- From: Joseph Kesselman <keshlam@us.ibm.com>
- Date: Tue, 17 Sep 2002 09:28:13 -0400
- To: www-dom@w3.org
Parent and ownerElement are distinct values in the DOM. As of DOM Level 1
(and 2), the latter is defined only for Attrs, which have no parent
(because they are never children) but do have an ownerElement (because
some applications -- the XPath data model in particular! -- did want to be
able to navigate from Attr to its associated Element).
What XPath calls parent has to be implemented in DOM code as
if(node is an Attribute -- or, now, a Namespace Node)
return node's ownerElement
else
return node's parent
Since Namespace Nodes are also not children, they too have no Parent --
but do have an ownerElement, for exactly the same reason; XPath 1.0
insisted on making it possible to navigate back to the Element.
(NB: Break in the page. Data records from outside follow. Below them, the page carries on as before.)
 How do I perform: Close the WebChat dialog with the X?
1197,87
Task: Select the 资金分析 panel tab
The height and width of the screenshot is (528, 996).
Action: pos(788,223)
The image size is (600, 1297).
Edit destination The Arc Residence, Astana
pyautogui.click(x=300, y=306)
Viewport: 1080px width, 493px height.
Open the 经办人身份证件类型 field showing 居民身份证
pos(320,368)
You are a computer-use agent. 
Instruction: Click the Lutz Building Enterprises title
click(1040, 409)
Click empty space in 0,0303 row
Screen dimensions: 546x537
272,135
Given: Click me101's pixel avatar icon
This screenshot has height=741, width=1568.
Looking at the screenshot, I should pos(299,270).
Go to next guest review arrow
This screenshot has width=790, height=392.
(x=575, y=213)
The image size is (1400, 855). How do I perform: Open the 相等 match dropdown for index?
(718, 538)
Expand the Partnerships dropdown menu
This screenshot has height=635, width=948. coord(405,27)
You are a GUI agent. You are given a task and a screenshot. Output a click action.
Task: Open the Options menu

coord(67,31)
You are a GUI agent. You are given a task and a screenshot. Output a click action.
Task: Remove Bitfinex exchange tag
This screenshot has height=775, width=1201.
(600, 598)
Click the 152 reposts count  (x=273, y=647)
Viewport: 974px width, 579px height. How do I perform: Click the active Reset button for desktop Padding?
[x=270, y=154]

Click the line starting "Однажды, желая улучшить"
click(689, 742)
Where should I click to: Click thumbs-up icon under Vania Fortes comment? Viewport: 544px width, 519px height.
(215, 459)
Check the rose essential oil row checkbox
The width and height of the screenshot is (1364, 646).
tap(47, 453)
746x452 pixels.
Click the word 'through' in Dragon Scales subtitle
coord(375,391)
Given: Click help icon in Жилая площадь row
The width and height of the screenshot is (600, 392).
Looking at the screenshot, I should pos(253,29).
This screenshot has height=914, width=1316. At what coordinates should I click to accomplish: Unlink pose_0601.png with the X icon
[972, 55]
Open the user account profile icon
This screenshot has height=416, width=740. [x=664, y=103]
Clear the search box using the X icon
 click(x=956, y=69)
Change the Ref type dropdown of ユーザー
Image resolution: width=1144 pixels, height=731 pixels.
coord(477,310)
XPath 2.0
has admitted that was a design error and said that the parent of a
Namespace Node is undefined, which makes implementation one heck of a lot
simpler -- especially since nobody but compliance tests was ever
attempting to navigate back out of a Namespace Node, and vanishingly few
applications even attempt to use the Namespace axis.
Yes, this terminology conflict, and the extra test, is a nuisance. In
retrospect, XPath really should have changed their terminology (but they
weren't willing to do so, sigh), and/or the DOM should have provided a
single operation that mapped more closely to XPath's concept of parent
(which is why I've proposed that we might want to move ownerElement from
the Attr interface to the Node interface).